Richard Ruffner 33, began his career with the Bidens in 2014 as a special assistant to former Second Lady Jill Biden before getting a job with Vice President Biden in the last three months of his term.
Ruffner hung around the retired veep for nearly three years during his time out of office as a personal aide before decamping to the Boston Consulting Group, a management consulting company, in June 2020.
Ruffner’s name is also littered throughout the Hunter Biden hard drive in emails that suggest he is close to the larger family. One 2019 email shows Ruffner declining a $4,900 Venmo payment sent by Hunter Biden that had been earmarked for “dad.”
He rejoined Team Biden as deputy assistant to the president and director of Oval Office operations on Feb 9 — taking Tomasini’s old job — according to the Brookings Institute.
On Feb 8, Special Counsel Robert Hur released the findings of his probe into President Biden’s handing of classified documents, finding that the president “willfully retained and disclosed classified materials” but that he would not bring criminal charges because a jury would likely find Biden to be an “elderly man with a poor memory.”
Ruffner’s final months with then-Vice President Biden came into the spotlight after classified documents were discovered at Biden’s Delaware home in January 2023.

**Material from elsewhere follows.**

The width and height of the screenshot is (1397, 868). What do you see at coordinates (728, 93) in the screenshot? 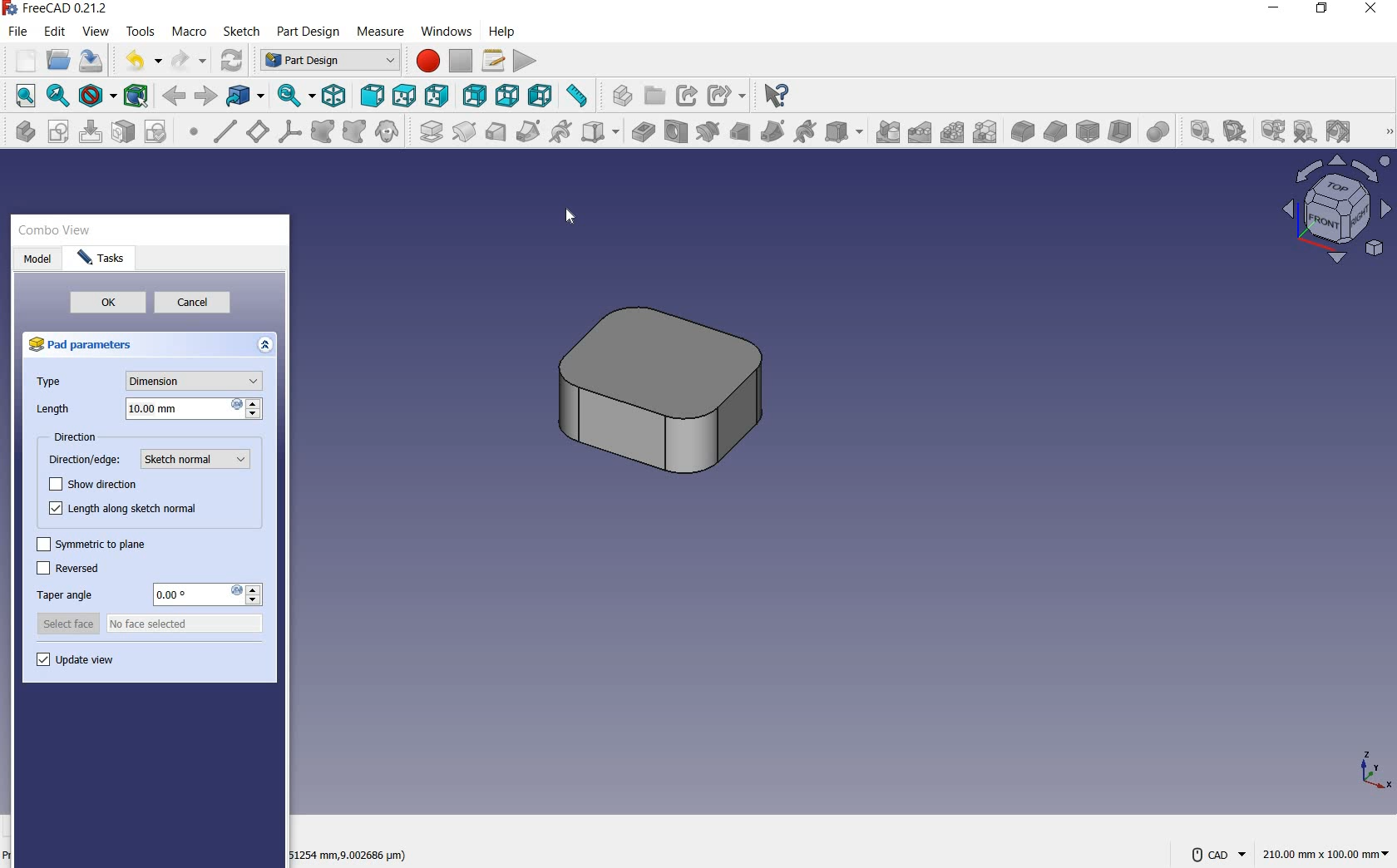
I see `Share options` at bounding box center [728, 93].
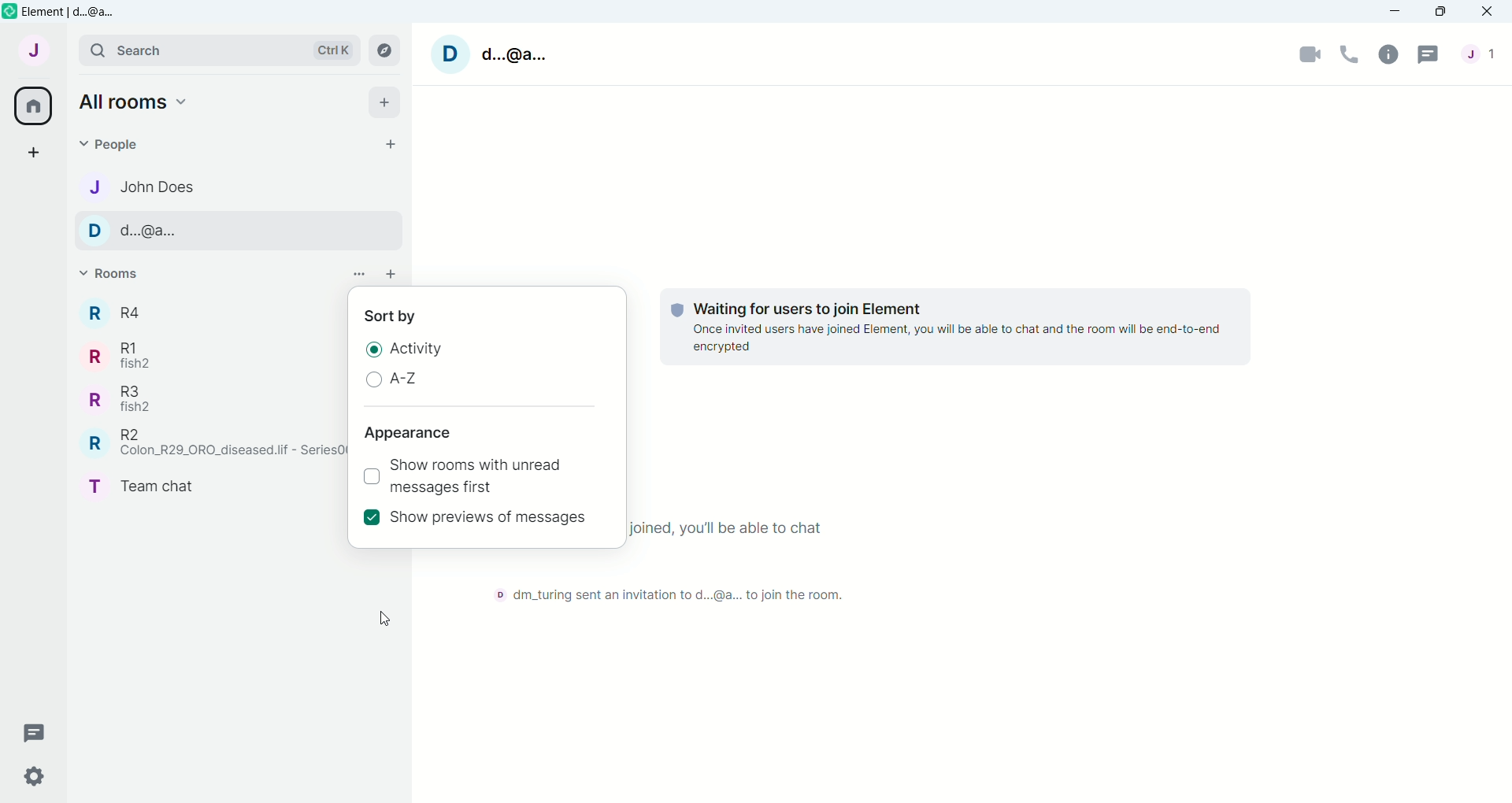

Ruffner’s role in the removal of documents was first revealed by Kathy Chung during testimony she offered to the House Oversight Committee in November.
Chung, another Biden aide, was given her job with the elder Biden in 2012 after “Hunter Biden called me and asked me if I was interested in the position,” she told the committee.
In her official testimony, Chung named Ruffner — along with other Biden hands like Steve Ricchetti, Melinda Medlin, and Sam Salk — as people who transported then-undiscovered classified materials from the General Services Administration facility to a different D.C. office.